Question

I have some code that uses the Oracle function add_months to increment a Date by X number of months.

I now need to re-implement the same logic in a C / C++ function. For reasons I don't want/need to go into I can't simply issue a query to oracle to get the new date.

Does anyone know of a simple and reliable way of adding X number of months to a time_t? Some examples of the types of calculations are shown below.

30/01/2009 + 1 month = 28/02/2009
31/01/2009 + 1 month = 28/02/2009
27/02/2009 + 1 month = 27/03/2009
28/02/2009 + 1 month = 31/03/2009
31/01/2009 + 50 months = 31/03/2013

Was it helpful?

Solution

Method AddMonths_OracleStyle does what you need.

Perhaps you would want to replace IsLeapYear and GetDaysInMonth to some librarian methods.

#include <ctime>
#include <assert.h>

bool IsLeapYear(int year) 
{
    if (year % 4 != 0) return false;
    if (year % 400 == 0) return true;
    if (year % 100 == 0) return false;
    return true;
}

int daysInMonths[] = {31, 28, 31, 30, 31, 30, 31, 31, 30, 31, 30, 31};

int GetDaysInMonth(int year, int month)
{
    assert(month >= 0);
    assert(month < 12);

    int days = daysInMonths[month];

    if (month == 1 && IsLeapYear(year)) // February of a leap year
        days += 1;

    return days;
}

tm AddMonths_OracleStyle(const tm &d, int months)
{
    bool isLastDayInMonth = d.tm_mday == GetDaysInMonth(d.tm_year, d.tm_mon);

    int year = d.tm_year + months / 12;
    int month = d.tm_mon + months % 12;

    if (month > 11)
    {
        year += 1;
        month -= 12;
    }

    int day;

    if (isLastDayInMonth)
        day = GetDaysInMonth(year, month); // Last day of month maps to last day of result month
    else
        day = std::min(d.tm_mday, GetDaysInMonth(year, month));

    tm result = tm();

    result.tm_year = year;
    result.tm_mon = month;
    result.tm_mday = day;

    result.tm_hour = d.tm_hour;
    result.tm_min = d.tm_min;
    result.tm_sec = d.tm_sec;

    return result;
}

time_t AddMonths_OracleStyle(const time_t &date, int months)
{
    tm d = tm();

    localtime_s(&d, &date);

    tm result = AddMonths_OracleStyle(d, months);

    return mktime(&result);
}

OTHER TIPS

You can use Boost.GregorianDate for this.

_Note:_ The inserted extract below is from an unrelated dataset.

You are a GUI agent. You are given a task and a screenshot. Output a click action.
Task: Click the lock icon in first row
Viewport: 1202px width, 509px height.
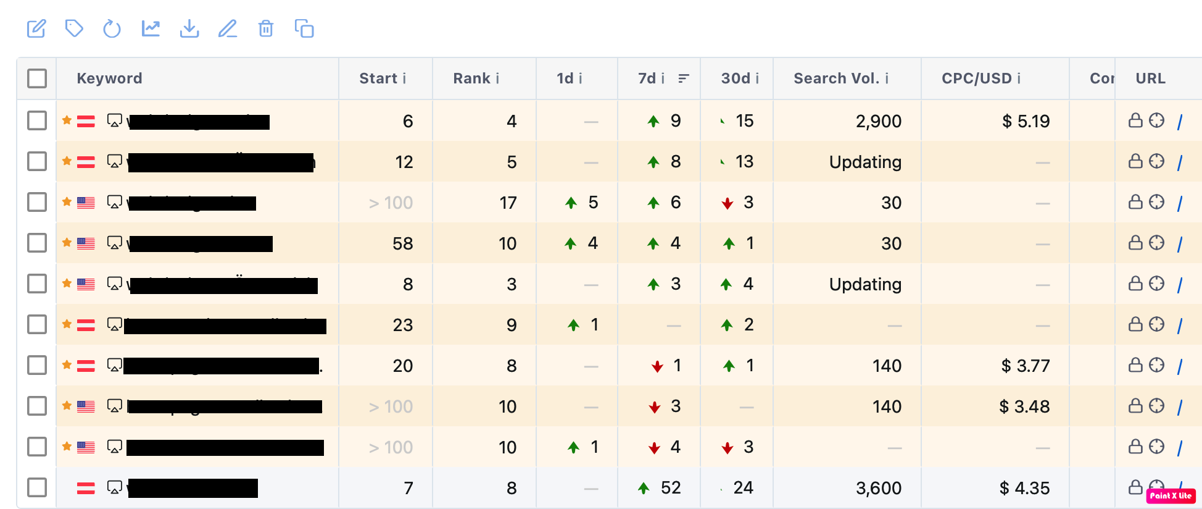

More specifically, determine the month by adding the correct date_duration, and then use end_of_month_day() from the date algorithms

Convert time_t to struct tm, add X to month, add months > 12 to years, convert back. tm.tm_mon is an int, adding 32000+ months shouldn't be a problem.

[edit] You might find that matching Oracle is tricky once you get to the harder cases, like adding 12 months to 29/02/2008. Both 01/03/2009 and 28/02/2008 are reasonable.

Really new answer to a really old question!

Using this free and open source library, and a C++14 compiler (such as clang) I can now write this:

#include "date.h"

constexpr
date::year_month_day
add(date::year_month_day ymd, date::months m) noexcept
{
    using namespace date;
    auto was_last = ymd == ymd.year()/ymd.month()/last;
    ymd = ymd + m;
    if (!ymd.ok() || was_last)
        ymd = ymd.year()/ymd.month()/last;
    return ymd;
}

int
main()
{
    using namespace date;
    static_assert(add(30_d/01/2009, months{ 1}) == 28_d/02/2009, "");
    static_assert(add(31_d/01/2009, months{ 1}) == 28_d/02/2009, "");
    static_assert(add(27_d/02/2009, months{ 1}) == 27_d/03/2009, "");
    static_assert(add(28_d/02/2009, months{ 1}) == 31_d/03/2009, "");
    static_assert(add(31_d/01/2009, months{50}) == 31_d/03/2013, "");
}

And it compiles.

Note the remarkable similarity between the actual code, and the OP's pseudo-code:

30/01/2009 + 1 month = 28/02/2009
31/01/2009 + 1 month = 28/02/2009
27/02/2009 + 1 month = 27/03/2009
28/02/2009 + 1 month = 31/03/2009
31/01/2009 + 50 months = 31/03/2013

Also note that compile-time information in leads to compile-time information out.